Deep into the store is a cavernous private room for VIP guests, an oval-shaped golden room furnished with pieces from veritable Italian designers. A crushed velvet couch from Osualdo Borsani and a white marble Mangiarotti table greets you upon entering. Sitting on the walls are bust mannequins wearing Bulgari jewels, arranged to look like classical Roman busts. The room itself was inspired by actress Elizabeth Taylor’s visits to the Bulgari store in Rome in the ‘50s, when she would often fly in to shoot during the golden era of Italian filmmaking.
Yet with limited mobility within cities and neighborhoods in the country, Bulgari opening a retail space seems to go against the growth of e-commerce across retail categories. What is the place of a luxury brand’s physical store if buyers aren’t venturing outside?
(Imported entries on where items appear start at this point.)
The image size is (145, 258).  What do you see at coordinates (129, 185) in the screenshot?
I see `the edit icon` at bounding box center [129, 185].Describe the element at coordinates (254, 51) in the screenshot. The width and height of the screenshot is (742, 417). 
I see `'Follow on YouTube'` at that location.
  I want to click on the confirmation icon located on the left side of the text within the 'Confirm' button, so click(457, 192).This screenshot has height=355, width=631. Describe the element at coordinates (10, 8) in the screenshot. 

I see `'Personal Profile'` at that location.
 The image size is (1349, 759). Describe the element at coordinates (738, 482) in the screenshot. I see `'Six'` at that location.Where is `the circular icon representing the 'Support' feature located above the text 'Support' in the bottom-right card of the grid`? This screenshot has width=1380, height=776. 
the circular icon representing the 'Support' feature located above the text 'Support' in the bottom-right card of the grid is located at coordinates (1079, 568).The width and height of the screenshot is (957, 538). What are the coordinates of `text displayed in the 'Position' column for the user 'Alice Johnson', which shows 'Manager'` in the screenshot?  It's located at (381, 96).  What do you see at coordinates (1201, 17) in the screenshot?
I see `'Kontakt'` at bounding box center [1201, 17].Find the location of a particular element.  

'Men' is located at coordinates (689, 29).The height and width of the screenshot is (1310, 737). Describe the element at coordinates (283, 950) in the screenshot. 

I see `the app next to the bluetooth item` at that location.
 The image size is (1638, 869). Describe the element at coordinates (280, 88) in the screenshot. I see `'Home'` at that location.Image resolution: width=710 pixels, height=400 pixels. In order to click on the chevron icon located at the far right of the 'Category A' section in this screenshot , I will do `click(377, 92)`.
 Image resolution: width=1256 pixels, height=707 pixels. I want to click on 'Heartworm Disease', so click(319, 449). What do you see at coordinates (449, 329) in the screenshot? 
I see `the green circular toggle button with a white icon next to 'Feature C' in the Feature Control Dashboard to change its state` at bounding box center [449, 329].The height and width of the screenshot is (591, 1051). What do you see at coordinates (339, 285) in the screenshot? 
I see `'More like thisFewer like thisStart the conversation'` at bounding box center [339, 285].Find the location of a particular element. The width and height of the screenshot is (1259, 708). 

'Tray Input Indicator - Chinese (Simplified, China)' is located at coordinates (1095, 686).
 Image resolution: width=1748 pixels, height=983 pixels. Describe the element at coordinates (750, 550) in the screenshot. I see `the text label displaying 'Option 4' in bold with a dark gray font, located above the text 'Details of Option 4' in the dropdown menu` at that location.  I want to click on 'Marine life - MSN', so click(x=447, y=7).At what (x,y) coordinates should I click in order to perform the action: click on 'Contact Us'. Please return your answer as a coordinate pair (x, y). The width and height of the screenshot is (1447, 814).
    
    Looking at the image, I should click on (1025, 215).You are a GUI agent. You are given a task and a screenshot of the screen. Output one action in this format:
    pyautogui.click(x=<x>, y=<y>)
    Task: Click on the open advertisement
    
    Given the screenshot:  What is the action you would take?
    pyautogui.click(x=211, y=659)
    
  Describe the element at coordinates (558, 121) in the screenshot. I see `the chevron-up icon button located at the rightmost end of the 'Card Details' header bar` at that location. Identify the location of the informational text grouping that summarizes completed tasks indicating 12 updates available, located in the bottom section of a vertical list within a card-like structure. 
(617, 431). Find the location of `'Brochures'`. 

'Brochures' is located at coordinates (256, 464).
According to Bulgari’s regional managing director for South Asia region Jeffrey Hang, the decision to pursue Bulgari’s first showroom in Makati (there is an existing one at Solaire Resort) was in response to growing market demand. Hang admits that the first few months into the pandemic was “devastating” for the brand, like many other non-essential industries, and sought out the patronage of tourism-led retail (mostly foreign buyers from China) to regain its footing.
But the brand realized that there was great potential among local buyers who were, in fact, keen to spend on luxury. “Within Southeast Asia, our business with local clientele in their home markets, in certain cases, has tripled, versus what they previously were,” Hang says. “No doubt, we’ve had a captive audience, and that many of these individuals were shopping when they traveled. And now that they’re unable to travel, they’re shopping at home.”
Hang goes disclaims that this phenomenon isn’t necessarily exclusive to Bulgari clients, but part of a large movement within the luxury sector of buyers who are purchasing luxury items at their homebase. “By really listening to our clients, and wanting to satisfy their desires related to the brand, we have truly found that this endeavor has paid off,” Hang adds.
While Bulgari continues to be available for purchase across various channels, building a physical shop in Manila’s central business district is a sign that luxury is truly a business of the senses. No wonder Rome’s word is sex, and Bulgari represents the city’s sensuality — to touch and feel the heavy coldness of jewelry, to smell exotic leather, and to bask Italian hospitality with a cup of espresso in a golden, egg-shaped room.
The Bulgari showroom is located in Greenbelt 3, Makati City.